*TASK BRIEF*. Your answer needs to include each line of the records in which the string "product" can be found.

BEGIN

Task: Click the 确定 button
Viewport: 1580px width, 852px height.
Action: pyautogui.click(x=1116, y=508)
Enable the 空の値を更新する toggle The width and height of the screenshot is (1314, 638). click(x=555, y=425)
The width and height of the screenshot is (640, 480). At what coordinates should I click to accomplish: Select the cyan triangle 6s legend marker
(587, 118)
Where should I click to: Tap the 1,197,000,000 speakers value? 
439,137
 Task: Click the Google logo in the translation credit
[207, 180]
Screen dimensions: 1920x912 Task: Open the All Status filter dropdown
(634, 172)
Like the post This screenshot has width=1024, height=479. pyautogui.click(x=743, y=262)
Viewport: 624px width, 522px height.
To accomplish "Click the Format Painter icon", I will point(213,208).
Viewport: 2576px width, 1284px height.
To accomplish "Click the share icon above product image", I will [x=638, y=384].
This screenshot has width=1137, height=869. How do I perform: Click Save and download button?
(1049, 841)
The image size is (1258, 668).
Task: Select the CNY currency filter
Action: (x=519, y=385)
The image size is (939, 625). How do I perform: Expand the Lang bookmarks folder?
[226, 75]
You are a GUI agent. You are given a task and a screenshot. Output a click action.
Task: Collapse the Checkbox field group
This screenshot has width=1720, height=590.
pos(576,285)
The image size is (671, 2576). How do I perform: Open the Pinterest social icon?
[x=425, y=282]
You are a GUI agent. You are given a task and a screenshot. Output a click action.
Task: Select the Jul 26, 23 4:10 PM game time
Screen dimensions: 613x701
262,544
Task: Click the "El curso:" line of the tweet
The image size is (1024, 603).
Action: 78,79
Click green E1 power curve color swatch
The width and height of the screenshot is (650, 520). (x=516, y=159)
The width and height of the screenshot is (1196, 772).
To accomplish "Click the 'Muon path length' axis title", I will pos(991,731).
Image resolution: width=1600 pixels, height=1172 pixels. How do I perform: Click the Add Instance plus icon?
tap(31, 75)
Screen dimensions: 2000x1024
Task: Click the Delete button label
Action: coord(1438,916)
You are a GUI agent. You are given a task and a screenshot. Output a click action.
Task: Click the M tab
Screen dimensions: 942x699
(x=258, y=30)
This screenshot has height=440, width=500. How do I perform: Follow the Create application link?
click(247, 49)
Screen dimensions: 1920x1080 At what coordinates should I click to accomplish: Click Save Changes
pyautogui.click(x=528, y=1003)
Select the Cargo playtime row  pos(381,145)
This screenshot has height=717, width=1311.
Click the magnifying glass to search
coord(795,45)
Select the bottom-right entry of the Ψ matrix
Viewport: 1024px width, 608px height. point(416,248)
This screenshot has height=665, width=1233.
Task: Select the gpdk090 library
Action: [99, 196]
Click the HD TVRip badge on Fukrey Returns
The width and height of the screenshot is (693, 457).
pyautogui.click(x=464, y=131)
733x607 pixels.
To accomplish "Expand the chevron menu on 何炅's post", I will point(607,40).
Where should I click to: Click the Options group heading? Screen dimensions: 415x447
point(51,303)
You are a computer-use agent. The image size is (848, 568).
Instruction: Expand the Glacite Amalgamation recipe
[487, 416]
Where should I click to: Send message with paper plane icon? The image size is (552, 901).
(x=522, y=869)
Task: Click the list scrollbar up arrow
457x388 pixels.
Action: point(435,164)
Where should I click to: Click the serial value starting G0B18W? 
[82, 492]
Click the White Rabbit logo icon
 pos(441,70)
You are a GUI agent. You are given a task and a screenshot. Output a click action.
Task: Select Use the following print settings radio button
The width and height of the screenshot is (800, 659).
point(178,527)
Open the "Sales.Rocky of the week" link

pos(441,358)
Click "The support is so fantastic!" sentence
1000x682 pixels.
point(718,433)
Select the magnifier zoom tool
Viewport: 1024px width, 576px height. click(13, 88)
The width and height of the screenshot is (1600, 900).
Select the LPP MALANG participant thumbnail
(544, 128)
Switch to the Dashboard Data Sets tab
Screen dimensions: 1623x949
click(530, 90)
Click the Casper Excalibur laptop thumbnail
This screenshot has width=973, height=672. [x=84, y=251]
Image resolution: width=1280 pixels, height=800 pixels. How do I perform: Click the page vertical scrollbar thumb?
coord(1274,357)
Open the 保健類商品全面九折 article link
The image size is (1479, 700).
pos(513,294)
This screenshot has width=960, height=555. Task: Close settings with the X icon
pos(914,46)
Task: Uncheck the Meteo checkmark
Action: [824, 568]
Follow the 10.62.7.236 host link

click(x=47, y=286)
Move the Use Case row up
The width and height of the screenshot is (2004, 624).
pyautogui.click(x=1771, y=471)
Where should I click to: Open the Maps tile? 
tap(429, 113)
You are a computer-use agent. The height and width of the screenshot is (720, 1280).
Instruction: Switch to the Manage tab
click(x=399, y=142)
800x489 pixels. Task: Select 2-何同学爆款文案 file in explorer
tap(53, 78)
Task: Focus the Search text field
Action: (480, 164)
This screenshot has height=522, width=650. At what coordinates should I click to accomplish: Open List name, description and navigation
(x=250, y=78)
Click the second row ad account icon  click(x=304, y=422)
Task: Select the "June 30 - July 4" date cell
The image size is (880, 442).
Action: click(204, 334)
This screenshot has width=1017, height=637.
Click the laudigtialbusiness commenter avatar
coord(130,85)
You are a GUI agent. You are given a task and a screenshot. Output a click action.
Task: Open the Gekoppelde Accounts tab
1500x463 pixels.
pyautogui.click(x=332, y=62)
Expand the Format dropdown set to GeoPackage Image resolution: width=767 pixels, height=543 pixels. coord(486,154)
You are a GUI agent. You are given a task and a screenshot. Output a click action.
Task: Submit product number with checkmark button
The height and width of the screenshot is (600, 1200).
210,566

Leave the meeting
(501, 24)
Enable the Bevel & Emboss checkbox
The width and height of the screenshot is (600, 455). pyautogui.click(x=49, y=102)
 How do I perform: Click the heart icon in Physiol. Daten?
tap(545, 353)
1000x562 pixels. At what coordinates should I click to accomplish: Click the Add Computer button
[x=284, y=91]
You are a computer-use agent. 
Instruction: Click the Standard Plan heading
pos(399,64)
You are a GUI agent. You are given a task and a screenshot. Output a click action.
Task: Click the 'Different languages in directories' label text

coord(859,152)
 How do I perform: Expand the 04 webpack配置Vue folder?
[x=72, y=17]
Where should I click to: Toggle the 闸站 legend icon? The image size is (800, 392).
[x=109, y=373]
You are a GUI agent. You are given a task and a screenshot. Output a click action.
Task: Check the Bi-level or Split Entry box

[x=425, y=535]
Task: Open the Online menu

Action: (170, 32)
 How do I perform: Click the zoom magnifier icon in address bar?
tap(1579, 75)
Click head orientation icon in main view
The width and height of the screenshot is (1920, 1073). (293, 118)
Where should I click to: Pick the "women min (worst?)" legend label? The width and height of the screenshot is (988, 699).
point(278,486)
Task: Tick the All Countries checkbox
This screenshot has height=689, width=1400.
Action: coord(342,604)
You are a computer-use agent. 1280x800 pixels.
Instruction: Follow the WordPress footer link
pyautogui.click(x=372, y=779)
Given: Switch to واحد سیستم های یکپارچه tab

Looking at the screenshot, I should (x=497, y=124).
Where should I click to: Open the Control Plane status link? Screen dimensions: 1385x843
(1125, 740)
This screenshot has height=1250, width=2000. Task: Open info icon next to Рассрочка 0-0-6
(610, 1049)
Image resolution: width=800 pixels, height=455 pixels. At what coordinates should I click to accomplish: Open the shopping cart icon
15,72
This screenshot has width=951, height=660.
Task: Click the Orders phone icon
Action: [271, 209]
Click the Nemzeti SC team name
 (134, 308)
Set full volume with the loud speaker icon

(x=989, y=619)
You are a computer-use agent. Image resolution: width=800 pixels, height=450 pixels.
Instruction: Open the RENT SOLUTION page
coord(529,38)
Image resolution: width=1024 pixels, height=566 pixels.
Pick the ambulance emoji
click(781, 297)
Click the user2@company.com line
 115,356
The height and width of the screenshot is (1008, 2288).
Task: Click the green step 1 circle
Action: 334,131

END

*TASK SOLUTION*.
To accomplish "Click the share icon above product image", I will [x=638, y=384].
Task: Submit product number with checkmark button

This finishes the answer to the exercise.